The 1987 classic Moonstruck staring Cher and Nicolas Cage has got to be one of my all time favorite movies, mostly for scene in which Ronny Cammareri professes to Loretta:
I love you. Not like they told you love is, and I didn’t know this either, but love don’t make things nice – it ruins everything. It breaks your heart. It makes things a mess. We aren’t here to make things perfect. The snowflakes are perfect. The stars are perfect. Not us. Not us! We are here to ruin ourselves and to break our hearts and love the wrong people and die. The storybooks are bullshit. Now I want you to come upstairs with me and get in my bed!
Oh, how I secretly wish to hear those same words pour from the mouth of some ruggedly handsome butcher or baker or candlestick maker.
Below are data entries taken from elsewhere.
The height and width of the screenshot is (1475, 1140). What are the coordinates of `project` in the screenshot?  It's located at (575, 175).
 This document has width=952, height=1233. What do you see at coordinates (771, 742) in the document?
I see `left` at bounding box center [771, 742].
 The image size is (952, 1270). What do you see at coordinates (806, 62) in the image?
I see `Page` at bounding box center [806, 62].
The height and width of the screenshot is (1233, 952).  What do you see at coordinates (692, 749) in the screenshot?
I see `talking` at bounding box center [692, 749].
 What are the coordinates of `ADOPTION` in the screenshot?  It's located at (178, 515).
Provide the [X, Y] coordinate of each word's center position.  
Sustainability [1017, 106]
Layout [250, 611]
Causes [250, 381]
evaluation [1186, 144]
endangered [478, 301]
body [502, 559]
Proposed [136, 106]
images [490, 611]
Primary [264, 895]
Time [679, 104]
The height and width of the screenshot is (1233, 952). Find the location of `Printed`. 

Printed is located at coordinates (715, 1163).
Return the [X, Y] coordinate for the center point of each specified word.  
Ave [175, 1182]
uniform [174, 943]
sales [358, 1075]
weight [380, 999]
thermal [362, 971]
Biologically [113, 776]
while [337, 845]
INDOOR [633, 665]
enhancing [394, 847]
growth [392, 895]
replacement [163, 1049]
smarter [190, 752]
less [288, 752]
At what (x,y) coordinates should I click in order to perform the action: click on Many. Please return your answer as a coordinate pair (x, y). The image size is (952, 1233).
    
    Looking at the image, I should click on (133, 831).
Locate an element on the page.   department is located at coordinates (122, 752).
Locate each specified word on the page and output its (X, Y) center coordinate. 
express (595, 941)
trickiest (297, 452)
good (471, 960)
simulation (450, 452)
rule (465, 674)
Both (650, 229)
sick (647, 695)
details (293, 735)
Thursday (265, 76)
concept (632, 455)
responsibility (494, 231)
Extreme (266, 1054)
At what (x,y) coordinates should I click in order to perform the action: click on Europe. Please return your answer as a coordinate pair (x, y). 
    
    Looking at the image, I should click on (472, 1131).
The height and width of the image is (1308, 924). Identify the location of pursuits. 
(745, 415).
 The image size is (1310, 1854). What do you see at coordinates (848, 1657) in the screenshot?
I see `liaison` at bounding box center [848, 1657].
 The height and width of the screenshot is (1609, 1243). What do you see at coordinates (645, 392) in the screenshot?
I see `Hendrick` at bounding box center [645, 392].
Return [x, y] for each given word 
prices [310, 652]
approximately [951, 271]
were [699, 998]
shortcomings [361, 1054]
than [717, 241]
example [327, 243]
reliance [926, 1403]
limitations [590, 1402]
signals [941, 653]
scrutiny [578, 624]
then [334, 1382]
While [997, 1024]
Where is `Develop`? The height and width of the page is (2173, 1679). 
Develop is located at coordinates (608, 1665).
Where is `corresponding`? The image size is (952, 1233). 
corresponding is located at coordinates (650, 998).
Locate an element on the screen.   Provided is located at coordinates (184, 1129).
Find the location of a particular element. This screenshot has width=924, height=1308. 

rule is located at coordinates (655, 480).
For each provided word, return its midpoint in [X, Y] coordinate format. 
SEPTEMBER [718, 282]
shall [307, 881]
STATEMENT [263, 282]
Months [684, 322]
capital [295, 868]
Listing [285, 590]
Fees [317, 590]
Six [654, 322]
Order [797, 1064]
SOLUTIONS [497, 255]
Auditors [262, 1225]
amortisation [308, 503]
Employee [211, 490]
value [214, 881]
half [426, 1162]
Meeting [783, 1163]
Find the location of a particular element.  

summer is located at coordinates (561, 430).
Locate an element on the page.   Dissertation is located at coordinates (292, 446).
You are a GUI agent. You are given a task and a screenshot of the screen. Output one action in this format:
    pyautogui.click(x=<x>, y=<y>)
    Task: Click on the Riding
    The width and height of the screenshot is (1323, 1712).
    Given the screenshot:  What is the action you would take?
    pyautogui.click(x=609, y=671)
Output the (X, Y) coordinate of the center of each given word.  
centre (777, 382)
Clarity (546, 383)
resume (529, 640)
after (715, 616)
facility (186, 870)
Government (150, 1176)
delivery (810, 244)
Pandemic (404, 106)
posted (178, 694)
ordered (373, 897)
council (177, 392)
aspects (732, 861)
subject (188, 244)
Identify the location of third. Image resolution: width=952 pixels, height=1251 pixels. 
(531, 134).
But don’t call me a romantic – not just yet.
Because my other favorite quotes include:
Ronny: I love you.
Loretta: Snap out of it!
Johnny: In time, you’ll see that this is the best thing.
Loretta: In time, you’ll drop dead and I’ll come to your funeral in a red dress!
Ah ha – yes. There is something refreshing, like a Mint Julep on an August afternoon in Southern Louisiana, about honesty in love. Does it exist? Is it possible for two people madly in love with each other to be honest? Sure. Well, maybe. Is it possible for them to be honest with themselves? Now, that’s the question!
A question I’ve unfortunately not always answered in with the affirmative.
In the past, I’ve made two of the biggest happiness-annihilating relationship blunders:
1. I’ve compromised my virtues, not my vices. Compromise is at the foundation of any relationship, but in a good relationship, you should only compromise on your bad habits, never your good ones.
2. I’ve viewed my lover’s vices as virtues. This one is tricky, especially for those of us perpetual optimists who try to find the best in every situation. Still, I’ve found myself not just forgiving my lover for his imperfections, I’ve actually turned them into something positive, for example: He’s so grounded, I really need someone to anchor me and stop me from chasing all of my crazy dreams. Ugh. I hate that I really said that.
I’m not rushing into love again. I’m holding out. Call me a fool (or some twisted romantic) I’m holding out for honesty. I don’t want perfection – no snowflake lover for this girl. So go ahead, tell me how wrong we are for each other, how much it doesn’t make sense for us to feel this attraction, but we can’t deny it’s presence. Tell me how you didn’t see it coming. How it’s the wrong place, wrong time, and there is no way I fit into your plans, because I doubt you fit into mine.
Tell me I am crazy. That my life is a mess and I need to seriously reconsider how I manage my finances. Tell me I suck at being domestic and can’t make a frozen pizza without burning myself. Tell me I am bossy and flaky and drive around with my foot on the clutch. Tell me I’m never on time and the only reason I think I have a good sense of direction is because I never really care when or if I reach a specific destination. Tell me I drink too much and swear like a sailor and never keep my phone on or return calls. Tell me I make you crazy, but you are addicted to my coffee and cherry lip-gloss flavored kisses. Tell me I hog the bathroom and hog the covers. Tell me I spend way too much money on organic vegan lotions, but you can’t stop touching me. Tell me you can’t stand to live with me, but you don’t even remember how to live without me anymore.
Just don’t tell me I have pretty eyes. I hate cliches. Everyone has pretty eyes.